The Asian Human Rights Commission wishes to express grave concern over this conviction and sentence of a person in Thailand for a crime of freedom of expression — . Ampon Tangnoppakul has been sentenced to the longest period in prison to date for alleged violations of Article 112 and the 2007 Computer Crimes Act. Particularly given the weak nature of the evidence deployed against him, and the extenuating circumstances of health and age, this case indicates that the Thai judiciary has become a place where justice is foreclosed and injustice flourishes. When murderers walk free, as they did in the case of the disappearance of Somchai Neelaphaijit, yet a 61-year-old man can be imprisoned for twenty years for allegedly sending four SMS messages with alleged anti-monarchy content, it is clear than human rights are in deep crisis in Thailand.

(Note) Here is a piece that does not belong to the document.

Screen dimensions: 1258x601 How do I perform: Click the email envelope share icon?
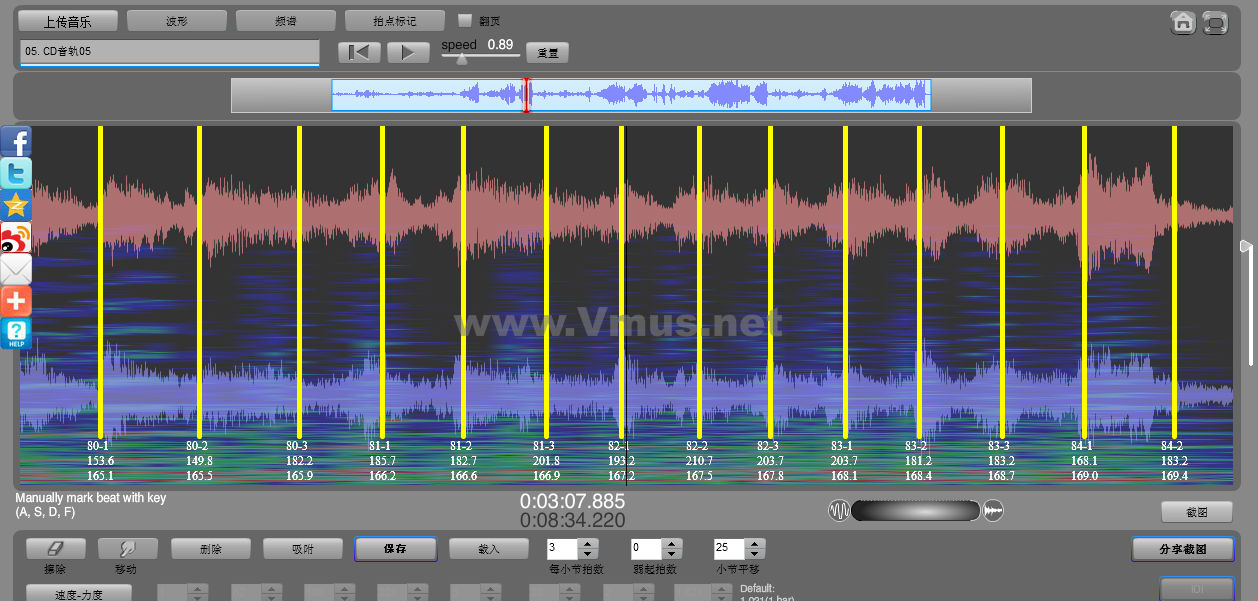pyautogui.click(x=16, y=269)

The Asian Human Rights Commission calls for the immediate release of Ampon Tangnoppakul and all others imprisoned for crimes of freedom of expression under Article 112 and the 2007 Computer Crimes Act. The Asian Human Rights Commission will continue to closely follow all other cases of alleged violations of Article 112 and the 2007 Computer Crimes Act, and encourages all others concerned with human rights and justice in Thailand to do so as well.